Science, one of the world’s leading scientific journals, has published an article co-authored by a professor with the University of Houston Cullen College of Engineering that uncovers how hydrogen moves along an iron oxide surface when in the presence of water. The findings could have implications for everything from hydrogen storage to catalysis to fuel cell-powered vehicles.
The paper, which appears in the publication’s May 18 issue, was co-written by Lars Grabow, assistant professor of chemical and biomolecular engineering.
According to Grabow, it has long been assumed that water encourages the diffusion, or movement, of hydrogen across metal oxide surfaces. Exactly why this is has only been theorized, until now. Grabow and his collaborators found that on a thin film of iron oxide a water molecule essentially passes along hydrogen protons from one surface site to another, briefly forming an H3O,+ molecule in the process.
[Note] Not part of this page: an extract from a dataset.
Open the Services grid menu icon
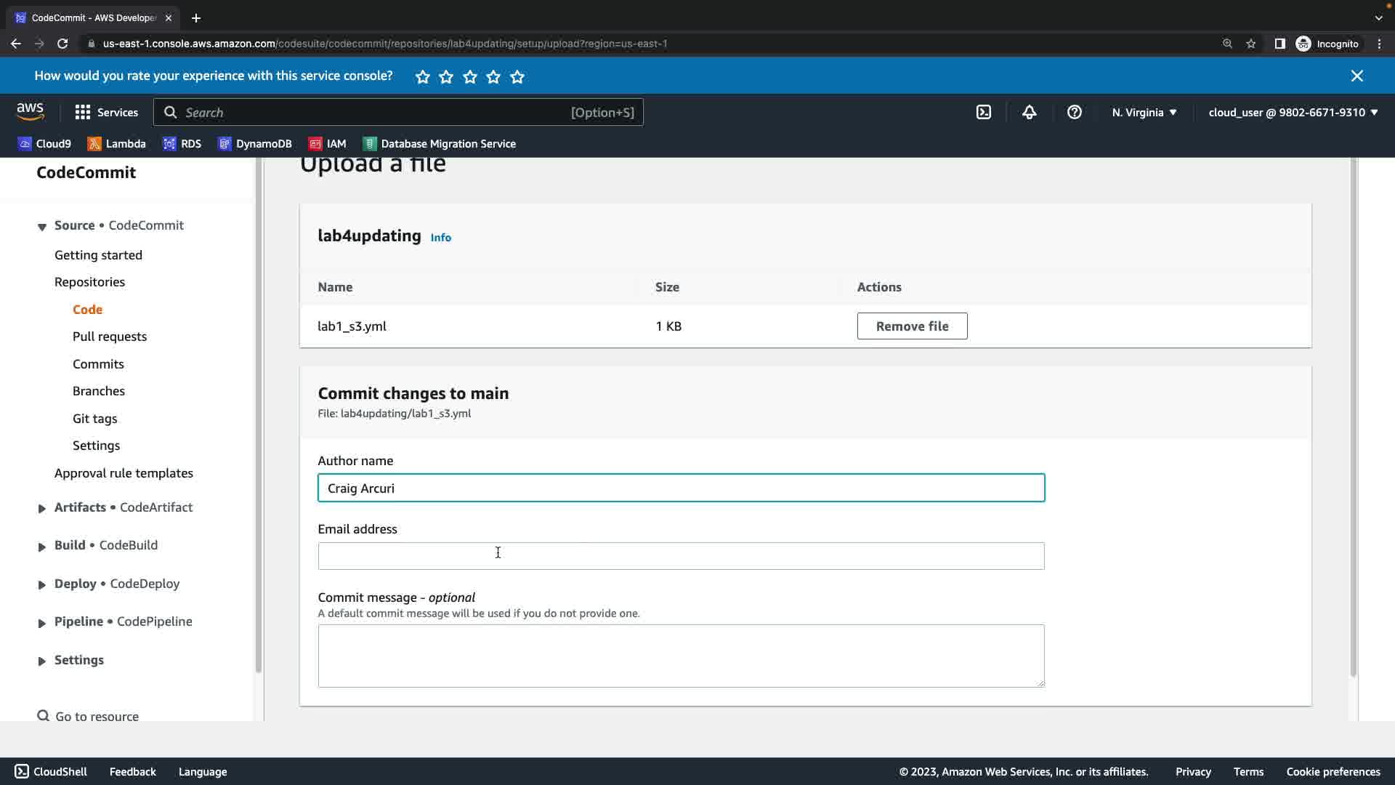The image size is (1395, 785). (83, 112)
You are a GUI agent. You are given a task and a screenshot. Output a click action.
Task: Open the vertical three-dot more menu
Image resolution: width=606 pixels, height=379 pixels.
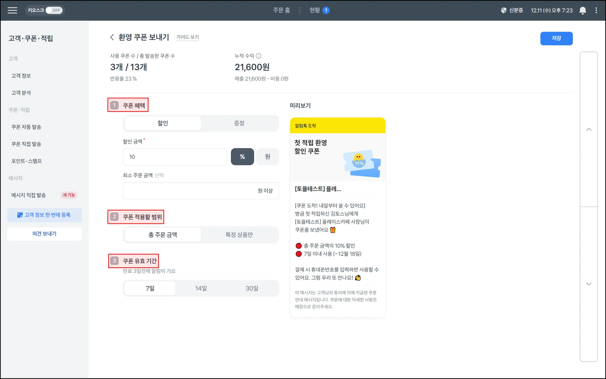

Discovering this required simulations to help reveal the mechanisms behind hydrogen diffusion as well as experiments observed with advanced microscopy techniques.
Grabow’s expertise lies on the simulation side, specifically in density functional theory (DFT), which uses quantum chemistry to predict reactions on the level of individual atoms. Using DFT, Grabow, “developed the computational model system and figured out a way to perform these simulations on large systems.” The findings of these simulations are in agreement with high-speed scanning tunneling microscopy, which allowed the researchers to observe the movement of hydrogen at atomic resolution by scanning individual lines in just 18 milliseconds.
According to Grabow a better understanding of how hydrogen interacts with metal oxides could impact numerous fields. Research involving electrochemical water splitting for hydrogen production and fuel cell vehicles in particular could benefit. Knowing how these metal oxides interact with hydrogen could allow for the creation of more efficient electrodes on both the anode and cathode size of a cell, Grabow said. What’s more, understanding hydrogen movement across these surfaces could allow for the creation of safe, affordable hydrogen storage systems for fuel-cell powered vehicles.
“People don’t feel comfortable driving around in a car with a pressurized hydrogen container,” said Grabow. “Some sort of safe, solid phase hydrogen storage material that allows you to transfer the hydrogen in and out quickly and easily is an important potential application.”
Grabow’s co-authors on this piece include the senior authors Flemming Besenbacher from Denmark’s Aarhus University and Manos Mavrikakis from the University of Wisconsin-Madison; first author Lindsay Merte, Ralf Bechstein, Felix Riebolt, Eric Laesgaard, Wilhelmine Kundernatsch and Stefan Wendt, all with Aarhus; as well as Winsconsin’s Guowen Peng and Carrie Farberow.